Investment Highlights

  • We maintain BUY on Kian Joo Can (KJC) with unchanged forecasts and fair value of RM3.25/share, which is pegged to an FY19F PE of 11x.
  • KJC’s 1QFY18 core net profit came in at only 16% of both our full-year forecast and full-year consensus estimates. However, we consider the results within expectations as 1QFY18 performance was weighed down by abnormally high input costs, hurting margins. We expect input costs to normalise over the remaining quarters.
  • Using China’s 0.2mm tin-plated coil prices as a gauge, the average price of tin plates rose 6% YoY to CNY7,689/tonne in 1QFY18 (vs. our assumption of a 5% increase for the full year). Meanwhile, the average price of LME aluminum 3-month forward climbed 16% YoY to US$2,159/tonne in 1QFY18 (vs. 8% estimated increase for the full year).
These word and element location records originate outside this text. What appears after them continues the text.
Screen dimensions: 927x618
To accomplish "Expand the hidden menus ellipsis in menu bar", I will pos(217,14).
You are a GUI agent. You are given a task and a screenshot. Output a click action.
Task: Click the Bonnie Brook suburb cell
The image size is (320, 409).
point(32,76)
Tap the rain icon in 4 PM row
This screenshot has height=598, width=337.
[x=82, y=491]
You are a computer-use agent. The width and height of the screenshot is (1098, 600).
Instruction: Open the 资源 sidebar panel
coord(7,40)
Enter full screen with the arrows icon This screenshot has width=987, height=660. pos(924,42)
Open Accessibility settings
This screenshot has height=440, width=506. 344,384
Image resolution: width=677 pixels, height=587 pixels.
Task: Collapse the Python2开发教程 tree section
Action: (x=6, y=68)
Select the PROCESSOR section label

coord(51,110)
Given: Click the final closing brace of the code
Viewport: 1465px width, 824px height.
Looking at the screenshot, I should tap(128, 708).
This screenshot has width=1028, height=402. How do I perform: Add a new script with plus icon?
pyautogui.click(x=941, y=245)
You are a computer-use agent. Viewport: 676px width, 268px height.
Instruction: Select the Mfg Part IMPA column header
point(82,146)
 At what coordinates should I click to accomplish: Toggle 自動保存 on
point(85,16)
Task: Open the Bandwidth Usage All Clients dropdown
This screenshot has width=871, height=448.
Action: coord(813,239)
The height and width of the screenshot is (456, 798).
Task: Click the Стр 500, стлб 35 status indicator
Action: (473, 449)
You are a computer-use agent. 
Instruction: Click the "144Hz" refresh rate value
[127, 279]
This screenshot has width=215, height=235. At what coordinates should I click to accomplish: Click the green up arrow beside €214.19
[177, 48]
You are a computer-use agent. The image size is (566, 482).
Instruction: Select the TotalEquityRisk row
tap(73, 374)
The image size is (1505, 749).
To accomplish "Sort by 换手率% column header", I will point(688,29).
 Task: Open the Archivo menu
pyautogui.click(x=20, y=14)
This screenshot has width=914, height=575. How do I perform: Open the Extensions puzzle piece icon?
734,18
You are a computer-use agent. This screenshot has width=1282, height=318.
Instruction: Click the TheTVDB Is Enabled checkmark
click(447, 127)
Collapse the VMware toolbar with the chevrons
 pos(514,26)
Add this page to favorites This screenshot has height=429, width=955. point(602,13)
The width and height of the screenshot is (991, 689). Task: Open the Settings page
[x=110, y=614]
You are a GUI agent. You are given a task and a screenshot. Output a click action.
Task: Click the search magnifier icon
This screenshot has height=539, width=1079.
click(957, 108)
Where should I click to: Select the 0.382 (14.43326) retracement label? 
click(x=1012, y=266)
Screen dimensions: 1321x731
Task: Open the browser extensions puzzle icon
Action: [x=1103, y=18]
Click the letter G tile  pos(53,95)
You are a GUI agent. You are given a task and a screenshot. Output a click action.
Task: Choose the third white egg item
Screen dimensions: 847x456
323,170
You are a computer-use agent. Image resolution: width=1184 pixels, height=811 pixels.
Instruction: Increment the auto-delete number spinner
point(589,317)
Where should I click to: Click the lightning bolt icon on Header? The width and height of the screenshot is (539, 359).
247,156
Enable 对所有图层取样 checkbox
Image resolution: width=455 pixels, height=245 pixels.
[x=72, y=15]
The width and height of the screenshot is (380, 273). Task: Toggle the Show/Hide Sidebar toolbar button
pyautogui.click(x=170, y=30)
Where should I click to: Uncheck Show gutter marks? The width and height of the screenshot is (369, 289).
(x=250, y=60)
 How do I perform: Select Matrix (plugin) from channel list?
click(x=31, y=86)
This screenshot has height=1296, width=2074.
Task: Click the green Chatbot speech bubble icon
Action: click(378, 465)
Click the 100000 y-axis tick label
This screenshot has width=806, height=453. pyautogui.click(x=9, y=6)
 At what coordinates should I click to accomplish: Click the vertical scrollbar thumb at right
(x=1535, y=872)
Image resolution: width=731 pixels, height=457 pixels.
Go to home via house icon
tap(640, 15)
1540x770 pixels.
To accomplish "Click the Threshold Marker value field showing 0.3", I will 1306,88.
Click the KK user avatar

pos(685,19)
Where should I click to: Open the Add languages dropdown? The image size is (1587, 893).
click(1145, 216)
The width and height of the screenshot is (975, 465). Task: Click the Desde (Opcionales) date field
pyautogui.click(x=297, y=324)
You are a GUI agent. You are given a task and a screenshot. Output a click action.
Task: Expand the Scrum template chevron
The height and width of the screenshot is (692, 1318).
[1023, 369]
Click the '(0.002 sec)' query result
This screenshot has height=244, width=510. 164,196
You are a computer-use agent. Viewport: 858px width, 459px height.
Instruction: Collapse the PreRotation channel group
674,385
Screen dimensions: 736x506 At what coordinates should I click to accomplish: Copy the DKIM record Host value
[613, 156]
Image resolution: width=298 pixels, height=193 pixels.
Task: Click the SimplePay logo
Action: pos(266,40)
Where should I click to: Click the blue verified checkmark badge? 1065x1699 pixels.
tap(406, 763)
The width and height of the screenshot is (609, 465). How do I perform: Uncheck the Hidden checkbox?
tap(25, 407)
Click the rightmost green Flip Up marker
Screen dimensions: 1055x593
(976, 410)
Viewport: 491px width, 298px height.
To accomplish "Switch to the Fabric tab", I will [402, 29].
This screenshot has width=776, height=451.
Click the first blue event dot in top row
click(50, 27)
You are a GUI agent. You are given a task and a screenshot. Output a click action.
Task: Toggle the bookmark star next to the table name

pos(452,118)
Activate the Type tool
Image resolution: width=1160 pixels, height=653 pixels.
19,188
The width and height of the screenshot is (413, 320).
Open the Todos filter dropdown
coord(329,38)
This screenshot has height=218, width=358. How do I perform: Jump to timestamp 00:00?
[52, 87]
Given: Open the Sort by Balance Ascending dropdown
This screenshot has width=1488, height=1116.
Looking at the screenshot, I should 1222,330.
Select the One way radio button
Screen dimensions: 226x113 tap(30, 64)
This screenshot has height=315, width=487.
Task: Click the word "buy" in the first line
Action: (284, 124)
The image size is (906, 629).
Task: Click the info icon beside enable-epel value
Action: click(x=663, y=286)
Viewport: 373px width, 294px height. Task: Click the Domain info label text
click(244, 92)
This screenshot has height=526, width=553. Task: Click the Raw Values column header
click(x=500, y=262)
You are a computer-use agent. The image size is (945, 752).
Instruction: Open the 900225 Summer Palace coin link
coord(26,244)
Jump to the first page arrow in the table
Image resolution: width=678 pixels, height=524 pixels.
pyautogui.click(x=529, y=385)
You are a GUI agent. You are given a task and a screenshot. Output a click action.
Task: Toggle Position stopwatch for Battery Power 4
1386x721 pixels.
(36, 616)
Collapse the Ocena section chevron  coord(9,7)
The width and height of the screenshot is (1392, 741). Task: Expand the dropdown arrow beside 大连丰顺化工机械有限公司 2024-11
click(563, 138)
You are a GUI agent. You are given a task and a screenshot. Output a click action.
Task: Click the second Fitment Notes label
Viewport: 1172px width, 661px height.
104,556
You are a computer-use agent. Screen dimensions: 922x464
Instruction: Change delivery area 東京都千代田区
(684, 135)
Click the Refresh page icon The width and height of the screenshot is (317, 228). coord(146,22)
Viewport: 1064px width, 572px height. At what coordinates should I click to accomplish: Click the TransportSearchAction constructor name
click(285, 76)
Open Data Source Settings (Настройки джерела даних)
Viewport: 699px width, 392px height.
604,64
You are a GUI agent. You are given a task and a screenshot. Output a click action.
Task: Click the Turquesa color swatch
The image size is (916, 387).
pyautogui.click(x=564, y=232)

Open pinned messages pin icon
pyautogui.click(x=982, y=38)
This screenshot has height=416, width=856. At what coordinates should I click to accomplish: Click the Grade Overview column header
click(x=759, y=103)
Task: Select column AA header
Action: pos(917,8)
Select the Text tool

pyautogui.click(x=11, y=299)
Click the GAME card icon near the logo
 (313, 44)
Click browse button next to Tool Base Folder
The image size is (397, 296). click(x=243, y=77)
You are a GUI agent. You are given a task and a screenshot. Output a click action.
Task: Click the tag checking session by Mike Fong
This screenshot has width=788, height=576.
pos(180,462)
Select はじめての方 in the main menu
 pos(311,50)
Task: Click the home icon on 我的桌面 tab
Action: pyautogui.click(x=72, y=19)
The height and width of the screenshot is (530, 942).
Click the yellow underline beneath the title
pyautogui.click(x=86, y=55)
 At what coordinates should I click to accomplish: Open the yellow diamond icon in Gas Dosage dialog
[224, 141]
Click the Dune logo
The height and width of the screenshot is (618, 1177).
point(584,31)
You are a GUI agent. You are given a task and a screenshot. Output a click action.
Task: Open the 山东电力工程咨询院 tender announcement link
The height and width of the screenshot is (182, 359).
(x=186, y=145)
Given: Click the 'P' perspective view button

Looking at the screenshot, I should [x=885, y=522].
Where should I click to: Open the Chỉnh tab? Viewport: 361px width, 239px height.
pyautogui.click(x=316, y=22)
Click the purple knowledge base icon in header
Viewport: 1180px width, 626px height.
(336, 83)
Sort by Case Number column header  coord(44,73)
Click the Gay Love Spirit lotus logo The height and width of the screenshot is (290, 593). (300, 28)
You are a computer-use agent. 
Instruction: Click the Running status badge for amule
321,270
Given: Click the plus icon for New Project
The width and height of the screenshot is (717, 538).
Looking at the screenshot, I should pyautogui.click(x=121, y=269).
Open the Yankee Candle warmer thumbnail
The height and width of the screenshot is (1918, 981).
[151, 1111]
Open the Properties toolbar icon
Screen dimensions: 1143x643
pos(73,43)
  • 1QFY18 turnover grew 3% YoY. Upward adjustments in selling prices (due to cost-push factors) across the board were partially offset by the lower sales volume of aluminium cans. This was attributed to the still subdued consumer sentiment.
  • However, 1QFY18 EBIT contracted 22% YoY as KJC was unable to fully pass on the higher input costs to its customers. This was partially mitigated by a firmer ringgit against the USD, given some of its raw materials are denominated in USD. The MYR appreciated 12% against the USD YoY from an average of US$1.00: RM4.4463 in 1QFY17 to US$1.00: RM3.9248 in 1QFY18.
  • In its carton division, KJC recorded a wider loss before interests and taxes of RM5.3mil in 1QFY18 due to its inability to fully pass on the rising paper costs. This was exacerbated by the MYR’s appreciation against the Vietnamese dong, resulting in a currency translation loss. Positively, EBIT in the trading division rose 15% YoY to RM4mil amid an increase in KJC’s trading activities.
  • Our BUY recommendation is premised on: 1) the defensiveness of its top-line growth underpinned by ongoing promotional efforts in the FMCG industry, which will be further boosted by the abolition of GST; 2) its leading market position in both the two-piece and there-piece can industries, with local market shares of 60-70% and 30% respectively; 2) Myanmar ventures coming into fruition FY20F onwards, given the country's young demographic profile and manufacturing cost advantage.